I tiptoed around this sudden hole in my belly, catching earthly
elements released from my mother’s womb, and her mother’s,
and her mother’s, and her mother’s, houses of heirlooms. If only I knew
how to return to the warmth of her womb. If only I knew
how to have her bear me again at full moon, a perfect little doll,
seamlessly patched-up, and almost, almost, almost, good as new.
Originally published in Peeking Cat Poetry Magazine, issue 9.
Seventh Piece (Love’s Paradox)
There, five inches above your rosy skin, is a hand,
a gesture, a hesitation, a tired bird looking for a nest, my hand.
How infinitely close Pluto is to his gold-haired Sun.
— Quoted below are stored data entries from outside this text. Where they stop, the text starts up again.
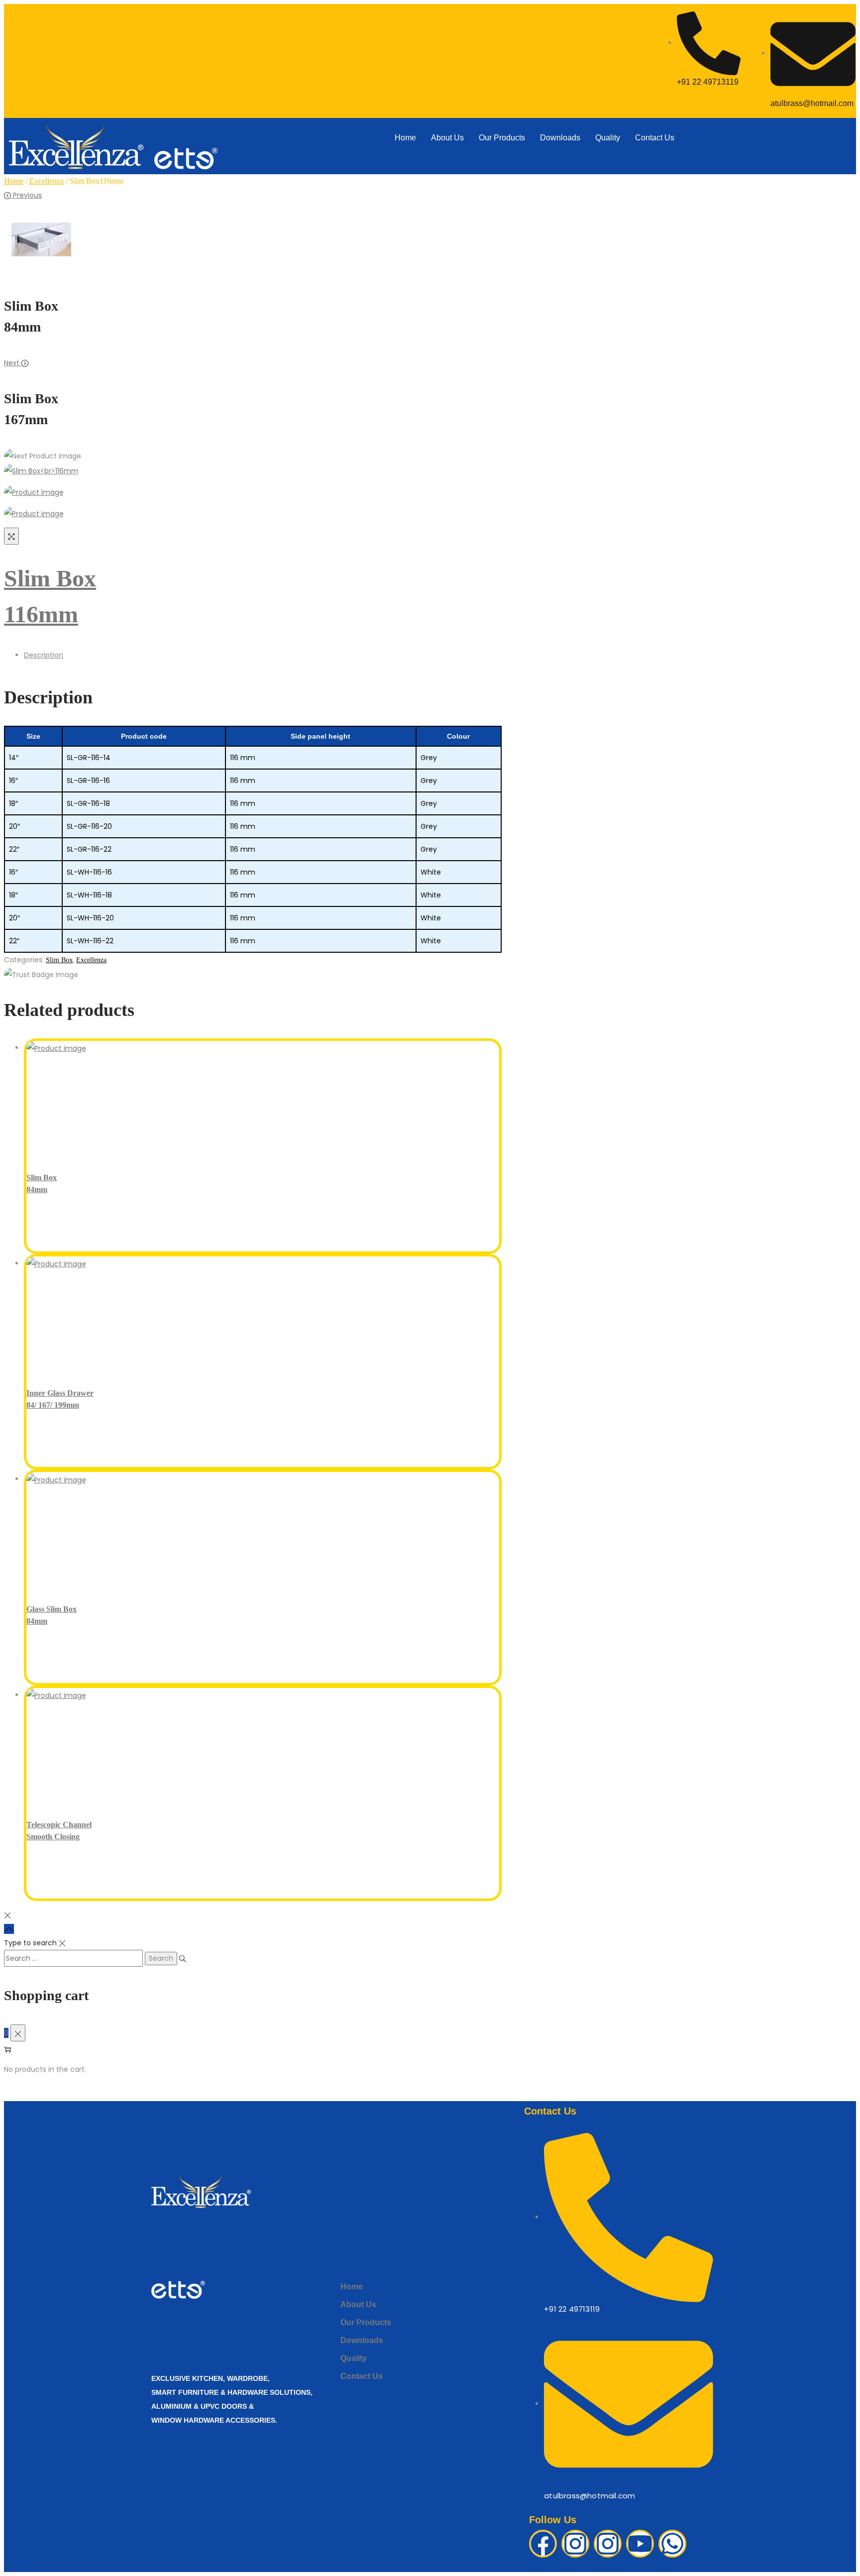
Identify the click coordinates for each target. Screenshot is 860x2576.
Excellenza (46, 181)
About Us (447, 137)
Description (43, 655)
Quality (607, 137)
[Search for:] (74, 1958)
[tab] (263, 655)
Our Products (502, 137)
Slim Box (59, 960)
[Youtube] (640, 2544)
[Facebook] (543, 2544)
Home (405, 137)
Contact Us (654, 137)
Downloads (560, 137)
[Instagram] (575, 2544)
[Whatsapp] (672, 2544)
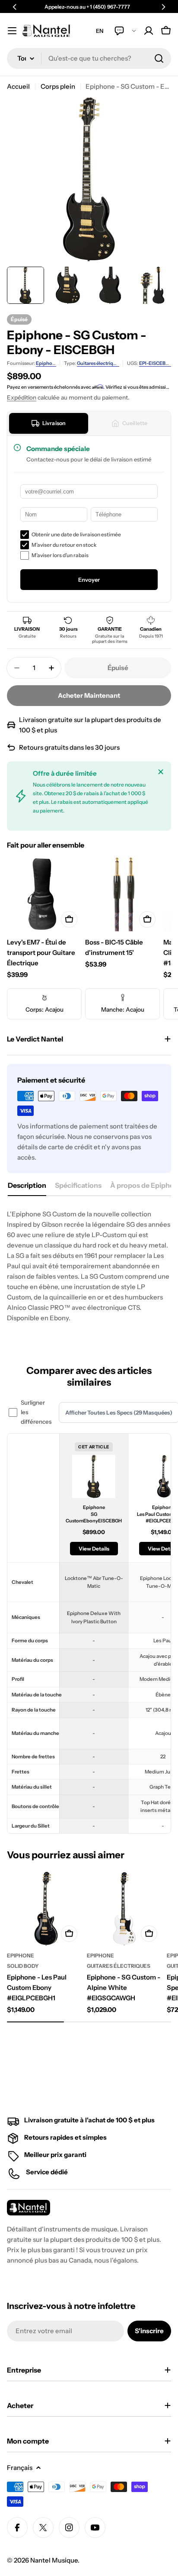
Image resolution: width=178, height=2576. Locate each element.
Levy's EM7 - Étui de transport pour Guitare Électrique (41, 952)
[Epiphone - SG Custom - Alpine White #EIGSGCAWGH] (124, 1908)
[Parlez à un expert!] (125, 30)
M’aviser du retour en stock (64, 545)
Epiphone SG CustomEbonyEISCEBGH (94, 1514)
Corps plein (58, 86)
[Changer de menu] (12, 31)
How infinitely far you are to my uncertain touch.
Why have we come to this, darling love!
On this cold blue evening we are as close as two stars,
and as far apart as you are in my arms.
The Upstairs Neighbors
The daddy must be gnawing at the bones
of the mommy who coos, coos and coos
over the crying baby who makes a boo-boo, like all nocturnal families
do, oh they do, don’t they, they do
the clunkity-clunk, the yakity-yak,
and the bibbidi-bobbidi-boo,
the happy rigadoon and a mouse at two
in the half-moon bedroom. I’m running out of
sleeping capsules, my tricolored silencio!
Red, white and bright starry blue. Saviors of America.
I mean, insomnia. No, really, I do
mean my nebulous wakefulness
at half past two.
Tell me what I should do, do, do
to stop my roof from – boom! boom! –
falling down. The woeful spinster clomps, clomps, clomps
clomps down on my papery skull. Why wouldn’t she take off
her wooden shoes? Is she masking the echoes
of the owls’ raucous hoots?
Up, up, up
into the reddening sky
I see them go.
They are all in cahoots!
Originally published on October 29th, 2015 on my old blog.
The Island
On a warm Wednesday I went to Ellis Island alone. That morning I poked the yoke of my husband’s sunny-side-up, and burnt his toasts on purpose. On hands, on knees, on chafed discontent, I crawled all the way to Miss Liberty’s crowned head. I’ve often had dreams like this. Blue veins of oceans pumping salt-water into my wounded canoe. I shall never make it to her alive, I’ve traded my paddles for the low simmering kettle expectant of boiling so I could thaw this damn chicken for the dinner party where I shall be red-lipped, high-heeled and properly elusive. But I shall never make it to her alive, not this moment when the jungle-red sun has been hushed, and my soapy hands are clasping the soiled collar of an ill-fitted and tedious shirt with such stubbornness. I scrub it into moonrise whiteness, so white that I could almost start over in my weightless sleep. My dream takes me to the island – the stone – lipped woman married to the hands of the mason who sculpted her into perfect stillness. I touch her bare petrous toes, they are cold as my own. She is close – so close that the burning torch in her hand could almost be mine.